Chi non ha bisogno di un Cireneo? Tutti, “anche chi non può correre”, che “ci troverà pronti a rallentare, non vogliamo lasciarlo indietro”. Quando Simone di Cirene lo aiuta a portare la Croce, anche Gesù è stupito: “Forse non sa nemmeno chi sono, ma intanto mi aiuta e mi segue”.
“La fatica non è soltanto fisica. C’è qualcosa di più profondo con cui devo fare i conti”. Quando Gesù cade per la seconda volta, è già dentro l’agonia: “Sto condividendo l’esperienza suprema e difficile di ogni essere umano vicino alla morte”. “Quanta tristezza nell’abisso di molte anime, ferite dalla solitudine, l’abbandono, l’indifferenza, la malattia, la morte di una persona cara!”, la risonanza: “Incommensurabile è la sofferenza di coloro che sono dentro ad avvenimenti crudeli, a parole di odio e falsità, o che incontrano cuori di pietra che provocano lacrime e conducono alla disperazione”.
La larghezza, la lunghezza, l’altezza: l’amore del Padre è tridimensionale, e il Figlio, nel suo viaggio terreno, le ha sperimentate tutte, “immerso nella storia del popolo eletto”. E noi? “Non siamo forse dei cristiani tiepidi, mentre il tuo amore è un mistero di fuoco?”.
La tunica strappata ci fa pensare ad “avvenimenti che violano la dignità dell’uomo”. A “situazioni tremende”, come “il traffico di esseri umani, la condizione dei bambini-soldato, il lavoro che diventa schiavitù, i ragazzi e gli adolescenti derubati di sé stessi, feriti nella loro intimità, barbaramente profanati”.
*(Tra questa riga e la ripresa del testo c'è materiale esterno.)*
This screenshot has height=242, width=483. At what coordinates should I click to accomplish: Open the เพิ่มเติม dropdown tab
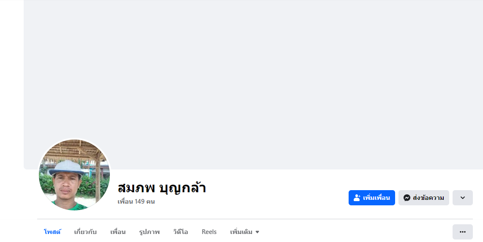[241, 232]
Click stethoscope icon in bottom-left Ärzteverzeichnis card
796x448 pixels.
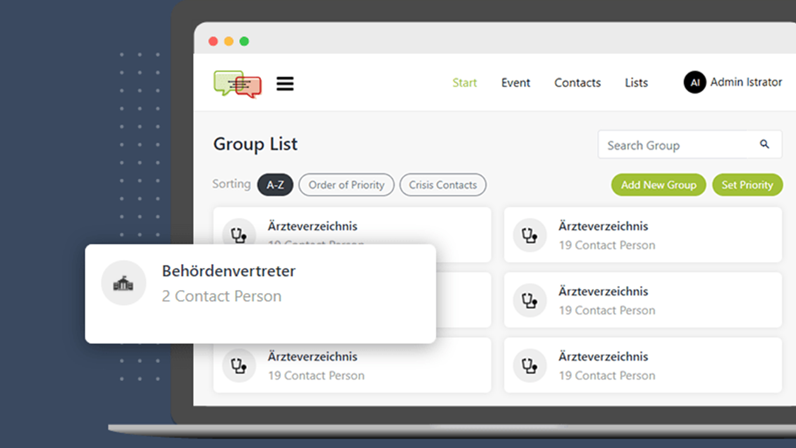point(239,365)
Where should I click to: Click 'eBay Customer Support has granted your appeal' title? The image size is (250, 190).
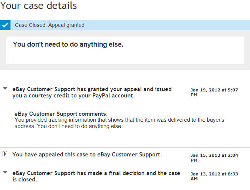click(92, 89)
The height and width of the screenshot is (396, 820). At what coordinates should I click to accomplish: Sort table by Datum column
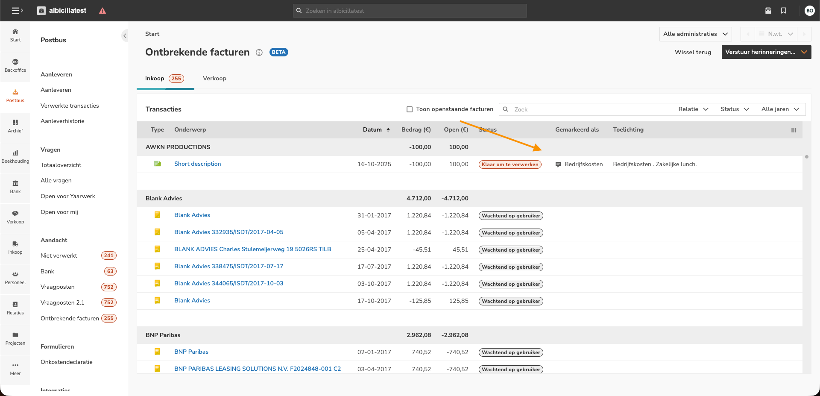tap(372, 130)
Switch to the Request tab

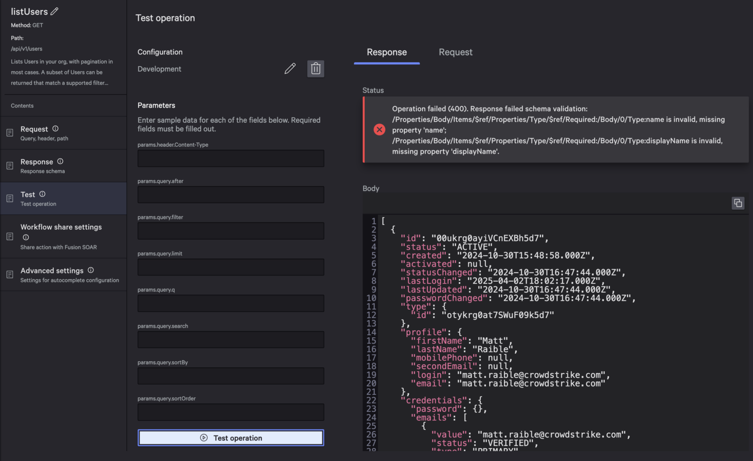click(455, 52)
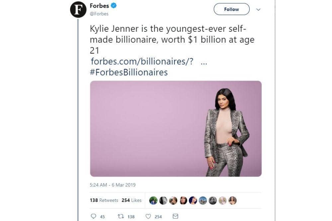Screen dimensions: 332x221
Task: Click the @Forbes username handle
Action: click(x=99, y=14)
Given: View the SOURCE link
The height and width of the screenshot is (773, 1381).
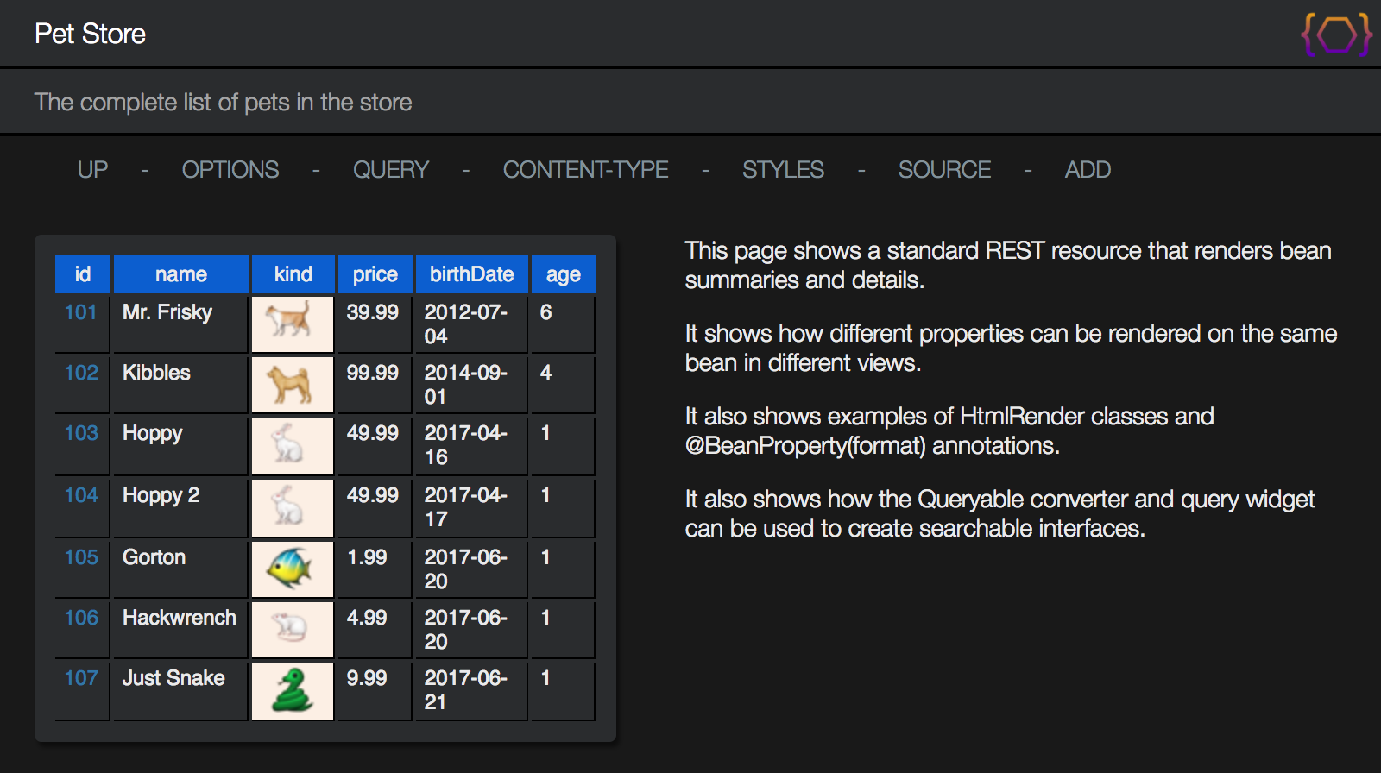Looking at the screenshot, I should click(945, 170).
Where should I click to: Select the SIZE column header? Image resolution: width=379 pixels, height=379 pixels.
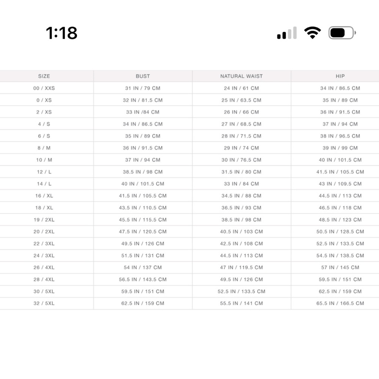[44, 76]
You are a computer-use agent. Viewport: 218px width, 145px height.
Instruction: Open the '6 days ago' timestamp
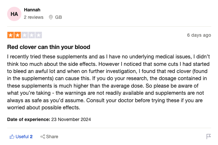199,35
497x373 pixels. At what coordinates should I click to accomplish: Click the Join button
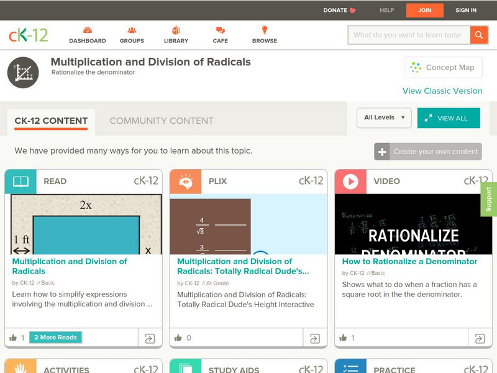424,10
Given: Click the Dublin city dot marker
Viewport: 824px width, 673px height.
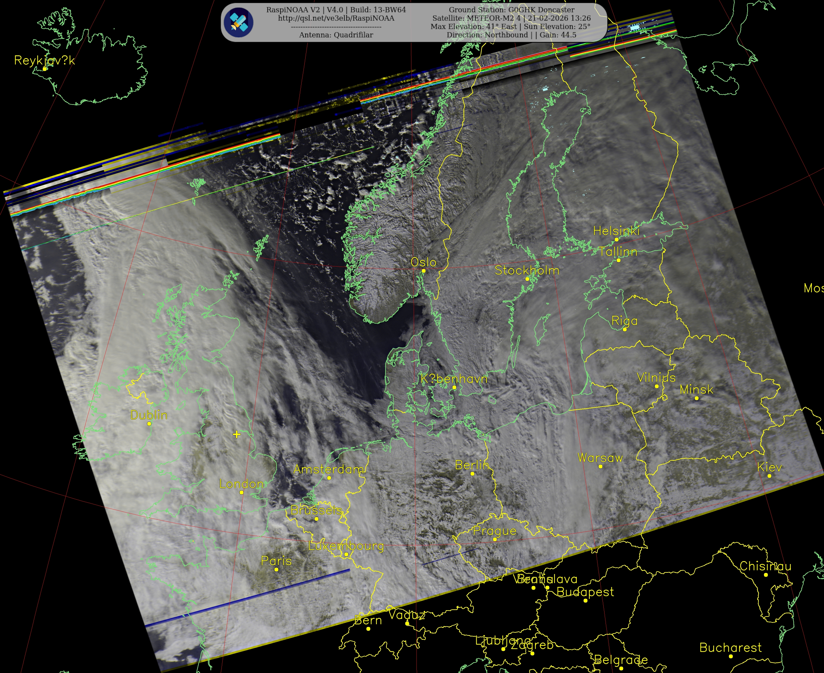Looking at the screenshot, I should tap(149, 424).
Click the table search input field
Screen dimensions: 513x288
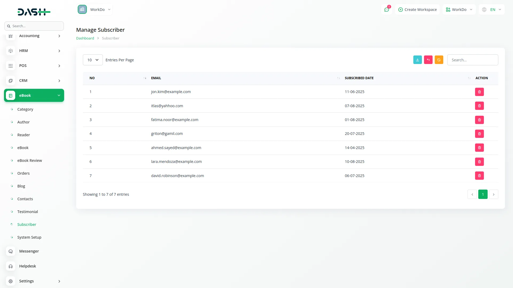[472, 60]
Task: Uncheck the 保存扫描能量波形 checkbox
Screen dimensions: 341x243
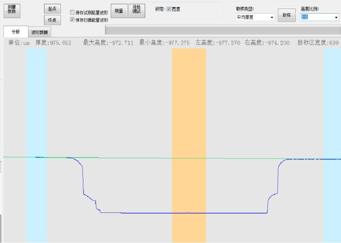Action: click(72, 20)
“Sono bloccato nel corpo, ma libero nel cuore. Libero perché abitato dall’amore, che vorrebbe includere tutti”. Quando contempliamo Gesù inchiodato sulla Croce, ci chiediamo “quando sarà abolita la pena di morte, quando sarà cancellata ogni forma di tortura e la soppressione violenta di persone innocenti”.
Da passione a passione. Le meditazioni della Via Crucis si concludono con la “via regale” della Chiesa così come è descritta dal cardinale Carlo Maria Martini: “In te – povero per scelta – la Chiesa è chiamata ad essere povera e amica dei poveri”.